- [PROBLEM REQUIREMENTS] Please repeat every entry that follows, keeping each one exactly the same.

---- SOURCE RECORDS

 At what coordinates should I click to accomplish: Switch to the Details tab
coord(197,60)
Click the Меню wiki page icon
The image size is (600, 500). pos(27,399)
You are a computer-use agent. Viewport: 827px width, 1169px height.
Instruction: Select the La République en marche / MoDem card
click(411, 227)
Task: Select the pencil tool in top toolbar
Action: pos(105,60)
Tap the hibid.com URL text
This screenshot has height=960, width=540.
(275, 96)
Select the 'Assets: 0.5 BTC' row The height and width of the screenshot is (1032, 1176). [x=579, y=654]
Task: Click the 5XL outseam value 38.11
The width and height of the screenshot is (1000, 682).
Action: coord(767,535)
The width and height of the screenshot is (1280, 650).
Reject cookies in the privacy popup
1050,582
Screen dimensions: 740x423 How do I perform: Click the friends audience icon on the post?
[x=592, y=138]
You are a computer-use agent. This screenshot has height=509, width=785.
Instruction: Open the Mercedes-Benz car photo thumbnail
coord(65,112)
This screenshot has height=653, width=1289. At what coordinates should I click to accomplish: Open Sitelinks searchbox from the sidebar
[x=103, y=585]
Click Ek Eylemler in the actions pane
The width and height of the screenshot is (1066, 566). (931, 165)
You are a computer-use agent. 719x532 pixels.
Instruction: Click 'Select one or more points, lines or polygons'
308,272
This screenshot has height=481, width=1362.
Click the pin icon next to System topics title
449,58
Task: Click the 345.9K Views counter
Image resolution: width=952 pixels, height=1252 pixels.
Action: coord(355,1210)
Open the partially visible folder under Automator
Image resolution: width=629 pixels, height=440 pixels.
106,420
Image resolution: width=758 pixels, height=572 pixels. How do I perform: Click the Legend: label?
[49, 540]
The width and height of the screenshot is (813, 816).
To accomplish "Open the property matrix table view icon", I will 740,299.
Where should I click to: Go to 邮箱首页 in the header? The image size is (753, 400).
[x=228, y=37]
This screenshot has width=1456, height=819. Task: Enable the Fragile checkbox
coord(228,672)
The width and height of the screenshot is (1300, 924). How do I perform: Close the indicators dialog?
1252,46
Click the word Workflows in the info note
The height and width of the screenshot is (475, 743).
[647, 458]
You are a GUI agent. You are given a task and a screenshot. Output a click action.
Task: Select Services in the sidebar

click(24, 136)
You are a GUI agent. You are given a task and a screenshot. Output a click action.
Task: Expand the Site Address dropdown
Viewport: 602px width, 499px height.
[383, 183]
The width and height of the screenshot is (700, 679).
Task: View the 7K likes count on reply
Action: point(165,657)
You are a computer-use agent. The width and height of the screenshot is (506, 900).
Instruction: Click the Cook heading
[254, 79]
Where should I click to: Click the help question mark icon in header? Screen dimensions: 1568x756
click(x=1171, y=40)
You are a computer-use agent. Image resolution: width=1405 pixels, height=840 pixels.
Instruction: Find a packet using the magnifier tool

--------

- [SOLUTION FOR THIS PROBLEM]
 At what coordinates should I click to accomplish: Switch to the Details tab
coord(197,60)
Click the Меню wiki page icon
The image size is (600, 500). pos(27,399)
You are a computer-use agent. Viewport: 827px width, 1169px height.
Instruction: Select the La République en marche / MoDem card
click(411, 227)
Task: Select the pencil tool in top toolbar
Action: pos(105,60)
Tap the hibid.com URL text
This screenshot has height=960, width=540.
(275, 96)
Select the 'Assets: 0.5 BTC' row The height and width of the screenshot is (1032, 1176). [x=579, y=654]
Task: Click the 5XL outseam value 38.11
The width and height of the screenshot is (1000, 682).
Action: coord(767,535)
The width and height of the screenshot is (1280, 650).
Reject cookies in the privacy popup
1050,582
Screen dimensions: 740x423 How do I perform: Click the friends audience icon on the post?
[x=592, y=138]
You are a computer-use agent. This screenshot has height=509, width=785.
Instruction: Open the Mercedes-Benz car photo thumbnail
coord(65,112)
This screenshot has height=653, width=1289. At what coordinates should I click to accomplish: Open Sitelinks searchbox from the sidebar
[x=103, y=585]
Click Ek Eylemler in the actions pane
The width and height of the screenshot is (1066, 566). (931, 165)
You are a computer-use agent. 719x532 pixels.
Instruction: Click 'Select one or more points, lines or polygons'
308,272
This screenshot has height=481, width=1362.
Click the pin icon next to System topics title
449,58
Task: Click the 345.9K Views counter
Image resolution: width=952 pixels, height=1252 pixels.
Action: coord(355,1210)
Open the partially visible folder under Automator
Image resolution: width=629 pixels, height=440 pixels.
106,420
Image resolution: width=758 pixels, height=572 pixels. How do I perform: Click the Legend: label?
[49, 540]
The width and height of the screenshot is (813, 816).
To accomplish "Open the property matrix table view icon", I will 740,299.
Where should I click to: Go to 邮箱首页 in the header? The image size is (753, 400).
[x=228, y=37]
This screenshot has width=1456, height=819. Task: Enable the Fragile checkbox
coord(228,672)
The width and height of the screenshot is (1300, 924). How do I perform: Close the indicators dialog?
1252,46
Click the word Workflows in the info note
The height and width of the screenshot is (475, 743).
[647, 458]
You are a GUI agent. You are given a task and a screenshot. Output a click action.
Task: Select Services in the sidebar

click(24, 136)
You are a GUI agent. You are given a task and a screenshot. Output a click action.
Task: Expand the Site Address dropdown
Viewport: 602px width, 499px height.
[383, 183]
The width and height of the screenshot is (700, 679).
Task: View the 7K likes count on reply
Action: point(165,657)
You are a computer-use agent. The width and height of the screenshot is (506, 900).
Instruction: Click the Cook heading
[254, 79]
Where should I click to: Click the help question mark icon in header? Screen dimensions: 1568x756
click(x=1171, y=40)
You are a computer-use agent. Image resolution: width=1405 pixels, height=840 pixels.
Instruction: Find a packet using the magnifier tool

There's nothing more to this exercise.